Top customer reviews
A fantastic world building exercise where, unlike so many other SF books, the author does not spend most of the book trying to explain the tech
I liked the original series and am sorry to report that other than the Jani Kilian books, she apparently did not write any others, at least not under this name
The story is intense, the characters draw you in, and you are kept on the edge of your seat. I am a retired navy, and military SF is a big hit with me, and these books do not disappoint!
Wraps up some plot lines from book one in this series but open issues remain to resolve in future novels. Less action-oriented than book one. I enjoyed them equally!
At the end of the first book Jani, the cat-eyed "augmented" hybridized (against her will) military document examiner who once apparently killed her commanding officer during a civil war among the alien Idomeni (some of whose DNA she now carries) seemed to have got clean away after solving a murder mystery. But in this tale she quickly gets pulled back in, and the next thing she knows she's up to her neck in diplomatic negotiations, while her body enhancements are failing (fix the chick's knee and get her a new liver--STAT).
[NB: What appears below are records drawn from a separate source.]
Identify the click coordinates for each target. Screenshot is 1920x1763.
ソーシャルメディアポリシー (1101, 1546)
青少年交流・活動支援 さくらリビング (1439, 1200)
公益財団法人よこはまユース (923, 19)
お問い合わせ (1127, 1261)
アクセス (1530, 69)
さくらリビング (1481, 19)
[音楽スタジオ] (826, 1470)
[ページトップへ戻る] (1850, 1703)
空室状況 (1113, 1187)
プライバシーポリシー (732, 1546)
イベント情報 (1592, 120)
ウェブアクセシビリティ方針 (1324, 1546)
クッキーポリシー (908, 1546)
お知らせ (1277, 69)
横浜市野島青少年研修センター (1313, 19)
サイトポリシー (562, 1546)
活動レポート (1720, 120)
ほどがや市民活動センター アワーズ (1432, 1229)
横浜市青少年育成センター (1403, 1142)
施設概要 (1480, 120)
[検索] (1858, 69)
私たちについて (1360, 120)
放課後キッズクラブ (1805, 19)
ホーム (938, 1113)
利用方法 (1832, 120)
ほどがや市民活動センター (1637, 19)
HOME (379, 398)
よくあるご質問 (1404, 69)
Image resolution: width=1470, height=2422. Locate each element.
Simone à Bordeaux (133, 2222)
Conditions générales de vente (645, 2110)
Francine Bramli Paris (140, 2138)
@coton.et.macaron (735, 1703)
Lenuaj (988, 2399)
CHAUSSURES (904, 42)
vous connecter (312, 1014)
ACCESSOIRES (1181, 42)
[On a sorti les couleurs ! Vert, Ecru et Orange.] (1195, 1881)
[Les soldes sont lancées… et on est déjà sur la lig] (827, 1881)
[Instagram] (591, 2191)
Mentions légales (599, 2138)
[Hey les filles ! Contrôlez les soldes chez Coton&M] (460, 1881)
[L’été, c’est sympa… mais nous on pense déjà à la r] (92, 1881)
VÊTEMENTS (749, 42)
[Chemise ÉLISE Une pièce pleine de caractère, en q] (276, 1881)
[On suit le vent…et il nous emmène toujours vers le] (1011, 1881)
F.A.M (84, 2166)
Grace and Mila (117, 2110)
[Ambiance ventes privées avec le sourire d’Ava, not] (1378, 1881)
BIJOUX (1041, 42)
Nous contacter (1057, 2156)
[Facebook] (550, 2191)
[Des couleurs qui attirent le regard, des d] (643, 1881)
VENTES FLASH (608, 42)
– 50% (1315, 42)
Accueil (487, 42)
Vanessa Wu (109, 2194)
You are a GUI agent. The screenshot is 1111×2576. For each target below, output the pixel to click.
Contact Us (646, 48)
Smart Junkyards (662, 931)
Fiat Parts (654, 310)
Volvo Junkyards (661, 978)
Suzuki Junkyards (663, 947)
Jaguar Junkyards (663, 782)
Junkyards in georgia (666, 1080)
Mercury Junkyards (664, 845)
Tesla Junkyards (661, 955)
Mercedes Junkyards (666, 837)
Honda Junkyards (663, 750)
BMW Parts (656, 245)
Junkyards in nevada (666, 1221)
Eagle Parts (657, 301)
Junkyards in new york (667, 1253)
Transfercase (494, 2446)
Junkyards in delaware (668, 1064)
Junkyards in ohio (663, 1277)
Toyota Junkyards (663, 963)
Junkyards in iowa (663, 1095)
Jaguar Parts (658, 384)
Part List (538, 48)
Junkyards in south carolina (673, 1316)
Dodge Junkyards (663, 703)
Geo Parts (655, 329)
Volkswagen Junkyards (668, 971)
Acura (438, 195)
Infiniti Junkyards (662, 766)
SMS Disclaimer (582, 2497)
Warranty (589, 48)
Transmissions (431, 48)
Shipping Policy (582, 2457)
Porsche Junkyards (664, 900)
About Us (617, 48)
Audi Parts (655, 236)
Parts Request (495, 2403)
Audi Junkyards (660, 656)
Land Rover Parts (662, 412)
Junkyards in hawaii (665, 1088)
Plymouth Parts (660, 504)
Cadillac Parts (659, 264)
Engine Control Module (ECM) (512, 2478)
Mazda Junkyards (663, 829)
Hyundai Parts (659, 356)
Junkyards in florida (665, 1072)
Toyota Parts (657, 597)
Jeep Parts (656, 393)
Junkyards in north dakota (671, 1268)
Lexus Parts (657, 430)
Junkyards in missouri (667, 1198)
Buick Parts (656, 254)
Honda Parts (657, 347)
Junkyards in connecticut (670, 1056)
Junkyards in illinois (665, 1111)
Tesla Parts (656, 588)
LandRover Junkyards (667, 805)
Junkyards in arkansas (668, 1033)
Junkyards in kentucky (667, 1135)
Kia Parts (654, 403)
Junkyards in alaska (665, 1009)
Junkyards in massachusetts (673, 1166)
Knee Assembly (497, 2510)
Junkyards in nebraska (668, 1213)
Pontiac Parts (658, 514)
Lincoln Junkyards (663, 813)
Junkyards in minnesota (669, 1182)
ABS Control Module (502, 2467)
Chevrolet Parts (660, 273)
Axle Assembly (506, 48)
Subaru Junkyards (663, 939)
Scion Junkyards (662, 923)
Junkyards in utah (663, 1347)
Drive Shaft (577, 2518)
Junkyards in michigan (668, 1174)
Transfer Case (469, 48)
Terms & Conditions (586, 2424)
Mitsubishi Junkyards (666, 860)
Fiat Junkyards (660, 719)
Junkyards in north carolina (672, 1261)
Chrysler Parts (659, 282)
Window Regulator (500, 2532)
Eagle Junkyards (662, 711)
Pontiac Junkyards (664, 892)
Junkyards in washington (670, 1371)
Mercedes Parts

Smith's plotting is delightfully over the top although confusing, and maybe she's done that on purpose. She obviously wants to focus attention on Jani and her mob (a few chapters are told from viewpoints other than Jani's) while the diplomatic events, having to do with delicate human-Idomeni negotiations, are kept murkily in the background. And so what I took, in the first book, to be "first novel" faults may in fact be deliberate. No doubt more shall be revealed in the author's next volume (the third of four), "Law of Survival." I look forward to it.